The nearly overheated way in which bike share—self-serve, two-wheel public transport—has rolled out in American cities makes even its most ardent supporters a little wary.
At a public meeting for the Cleveland Bike Share feasibility study that his firm was hired to lead, Tony Hull, senior planner at Toole Design Group, says his job lately has been tempering the excitement for bike share in cities like Philadelphia which are ready to take the leap.
The City of Brotherly Love made headlines when it announced a $4 million plan to install hundreds of bike share stations and potentially thousands of bikes, one of the largest initial capital outlays for a service that has made in-roads to 40 U.S. and Canadian cities in only four years. Currently, only one—D.C.’s Capital Bikeshare, which was launched by the District in 2008, enjoys the status of operating without a loss, Hull says. D.C. was the first in the U.S., and its wild success is causing palpitations for planners like Hull.
Not-for-profit organizations and governments own most of the bike share systems in the U.S., including Nice Ride which Hull helped launch in his hometown of Minneapolis. Nice Ride was funded with $2 million from a federal program that granted $25 million each to four cities for “non-motorized” transportation.
“Why a city wants to have bike share says a lot about how it will launch,” Hull says.
Where non-profits and cities own the system, bike share has been billed as good for the environment, for providing a public service, and even improving a city’s ability to attract young talent. It makes it easier—even with an estimated $10-$20 million price tag for capital and operating costs—for cities to position bike share as a loss leader.
“Philadelphia’s mayor sees bike share as a legacy project,” says Hull, whose firm delivered the feasibility study and business plan. “It’s moving really fast.”
Maybe too fast? Hull is in the uncomfortable position of managing expectations for what many cities see as manna because bike share operates better in dense, urban places.
Toole was hired in January, 2013 by Cleveland’s Office of Sustainability to conduct a feasibility study—and business plan, if the study recommends it. Toole won the job precisely because it doesn’t operate bike share systems. The firm evaluates markets to see if there’s a good case for them.
“What I don’t want to see is ten years down the road, people saying, ‘remember bike share?’”
Hull is interested in what Cleveland might glean from watching Columbus, which announced this month that it will invest $2 million in a bike share system of 300 bikes and 30 stations.
“Cleveland can no longer claim the mantle of being first. At this point, it would be better served to get it right.”
Whether its a ‘go‘ in Cleveland will depend not so much on the number of bike lanes (few) or the shape of the street grid (good) here, but on who wants to own the system, and how its being funded, Hull said after a public meeting at the downtown library last night where forty people braved cold rain to converse over maps and add sticker dots for station locations.
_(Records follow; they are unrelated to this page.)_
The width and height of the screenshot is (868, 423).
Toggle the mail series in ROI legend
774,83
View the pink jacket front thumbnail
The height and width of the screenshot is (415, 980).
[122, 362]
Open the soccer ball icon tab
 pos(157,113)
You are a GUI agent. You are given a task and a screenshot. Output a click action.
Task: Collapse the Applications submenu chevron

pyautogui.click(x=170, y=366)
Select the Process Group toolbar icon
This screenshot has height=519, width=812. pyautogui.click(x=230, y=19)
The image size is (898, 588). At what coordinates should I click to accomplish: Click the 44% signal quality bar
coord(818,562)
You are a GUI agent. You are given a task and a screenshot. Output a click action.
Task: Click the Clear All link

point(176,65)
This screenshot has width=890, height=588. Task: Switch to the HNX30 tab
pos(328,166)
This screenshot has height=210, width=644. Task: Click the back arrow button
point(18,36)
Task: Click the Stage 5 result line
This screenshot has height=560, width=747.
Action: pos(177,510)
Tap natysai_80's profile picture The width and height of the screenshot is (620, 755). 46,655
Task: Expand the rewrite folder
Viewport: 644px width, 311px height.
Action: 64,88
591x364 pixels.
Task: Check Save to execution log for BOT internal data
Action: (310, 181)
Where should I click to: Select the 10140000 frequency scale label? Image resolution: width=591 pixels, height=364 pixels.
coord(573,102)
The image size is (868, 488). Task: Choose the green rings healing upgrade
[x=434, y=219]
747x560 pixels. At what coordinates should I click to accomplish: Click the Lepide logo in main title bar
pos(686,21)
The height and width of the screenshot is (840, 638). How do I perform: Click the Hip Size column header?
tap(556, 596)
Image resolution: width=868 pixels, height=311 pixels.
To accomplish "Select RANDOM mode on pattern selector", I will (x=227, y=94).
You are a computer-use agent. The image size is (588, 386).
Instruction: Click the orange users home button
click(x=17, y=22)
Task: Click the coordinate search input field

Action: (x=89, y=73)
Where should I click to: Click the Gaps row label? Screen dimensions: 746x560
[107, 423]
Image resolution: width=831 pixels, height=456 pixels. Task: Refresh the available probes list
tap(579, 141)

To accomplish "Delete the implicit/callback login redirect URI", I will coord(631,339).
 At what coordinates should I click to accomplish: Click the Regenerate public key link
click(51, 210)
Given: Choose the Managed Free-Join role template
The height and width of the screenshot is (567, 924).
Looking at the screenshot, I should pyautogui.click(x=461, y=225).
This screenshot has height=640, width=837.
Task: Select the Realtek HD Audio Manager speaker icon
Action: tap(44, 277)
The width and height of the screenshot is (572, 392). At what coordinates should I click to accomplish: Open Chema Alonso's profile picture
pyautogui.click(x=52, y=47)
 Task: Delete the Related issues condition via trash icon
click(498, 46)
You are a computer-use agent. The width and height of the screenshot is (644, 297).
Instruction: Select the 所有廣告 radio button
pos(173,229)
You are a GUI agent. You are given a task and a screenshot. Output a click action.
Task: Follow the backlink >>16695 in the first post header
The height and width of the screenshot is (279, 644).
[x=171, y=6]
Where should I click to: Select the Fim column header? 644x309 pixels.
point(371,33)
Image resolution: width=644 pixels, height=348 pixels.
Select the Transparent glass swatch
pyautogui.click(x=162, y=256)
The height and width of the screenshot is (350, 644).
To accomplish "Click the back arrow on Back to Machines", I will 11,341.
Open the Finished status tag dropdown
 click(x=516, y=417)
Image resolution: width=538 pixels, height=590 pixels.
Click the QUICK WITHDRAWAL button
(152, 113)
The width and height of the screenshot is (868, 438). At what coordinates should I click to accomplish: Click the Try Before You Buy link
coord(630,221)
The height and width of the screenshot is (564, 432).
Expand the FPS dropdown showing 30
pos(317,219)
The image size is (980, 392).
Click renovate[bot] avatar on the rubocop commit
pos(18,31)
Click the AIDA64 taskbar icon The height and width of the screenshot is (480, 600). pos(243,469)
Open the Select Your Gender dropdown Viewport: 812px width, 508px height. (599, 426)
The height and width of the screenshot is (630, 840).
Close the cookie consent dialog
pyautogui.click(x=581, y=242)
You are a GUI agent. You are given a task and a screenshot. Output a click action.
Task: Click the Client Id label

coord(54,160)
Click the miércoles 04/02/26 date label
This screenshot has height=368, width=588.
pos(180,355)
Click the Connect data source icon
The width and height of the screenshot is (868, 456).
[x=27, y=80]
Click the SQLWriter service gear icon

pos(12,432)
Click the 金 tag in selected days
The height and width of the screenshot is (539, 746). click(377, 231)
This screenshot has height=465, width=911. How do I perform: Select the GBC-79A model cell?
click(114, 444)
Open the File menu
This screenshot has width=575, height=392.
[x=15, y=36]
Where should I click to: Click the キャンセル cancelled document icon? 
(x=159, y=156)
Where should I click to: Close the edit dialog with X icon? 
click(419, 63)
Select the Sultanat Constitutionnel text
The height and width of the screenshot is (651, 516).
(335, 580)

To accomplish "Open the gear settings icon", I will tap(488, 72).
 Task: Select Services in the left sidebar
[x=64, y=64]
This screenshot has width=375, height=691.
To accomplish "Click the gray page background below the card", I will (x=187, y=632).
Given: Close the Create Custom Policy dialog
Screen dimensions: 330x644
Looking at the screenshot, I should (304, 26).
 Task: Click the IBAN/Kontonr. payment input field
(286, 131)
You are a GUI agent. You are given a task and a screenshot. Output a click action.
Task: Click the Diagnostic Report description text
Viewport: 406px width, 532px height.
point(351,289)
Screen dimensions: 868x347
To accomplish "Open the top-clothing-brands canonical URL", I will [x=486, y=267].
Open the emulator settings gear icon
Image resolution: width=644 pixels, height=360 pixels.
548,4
“The most important thing in the business plan is who pays for it?” he explains. “In Minneapolis, the per bike performance is low, but it has raised awareness of the bike culture. It’s part of the community. You have to ask, is it a public asset?”
Minneapolis has 168 stations spread over the largest geographic “footprint” of any city bike share system. For bike share to gather critical mass—particularly in cities like Cleveland with less density, a large footprint and a higher rate of bike ownership among its enthusiasts—Toole’s task will be to strike a balance between cost and density of kiosks. In Philly, they’re talking about as much as 20 stations per square mile. That’s a very aggressive target, Hull says. Also, in an economically depressed city like Cleveland, is there a large enough market here willing pay on a credit-card swipe to release a bike? In D.C., the cluster of stations is high enough for residents to forgo bike ownership; Cleveland might have to rely on tourists and college students.
“I’m working in our D.C. office, and there’s a sweet spot around 4:50 p.m. when you can get a bike at a kiosk near my office,” Hull says, adding that Capital Bikeshare notched 1.75 million rides in 2012. “Mind you, this is a station with 50 bikes, and by five o’clock it’s completely empty.”
But even Capital Bikeshare doesn’t operate in the black because of rider revenues. The big money is in casual (non-member) riders who tend to ride longer and ring up a big bill. The D.C. system, like most, charges an annual fee—members get the first half-hour of every ride free. The vast majority of Capital bikeshare members keep their rides under 30 minutes to avoid charges, Hull says, which significantly trims its profit margin.
“But D.C. gets something in return in the equity of having another public transportation option.”
In Cleveland, Toole is still searching for the “why” and “who” of bike share. Hull seems relieved that the process is unfolding with a city and Bike Share Task force that is casting more of a cautious eye. That’s not to say he isn’t hopeful that Cleveland can forge a partnership out of the public or private sector to pay for it. He thinks Cleveland could benefit from casting bike share as providing another public transit service, particularly if it can figure out how to enable lower-income residents who receive public assistance to use an EBT “food stamp” card at the kiosk (and get a subsidized membership rate). RTA is a task force member.
“Like in D.C. they have to put business performance and equity in to the mix.”
The Cleveland Bike Share study is gathering station suggestions and surveying potential customers for a limited time on its website.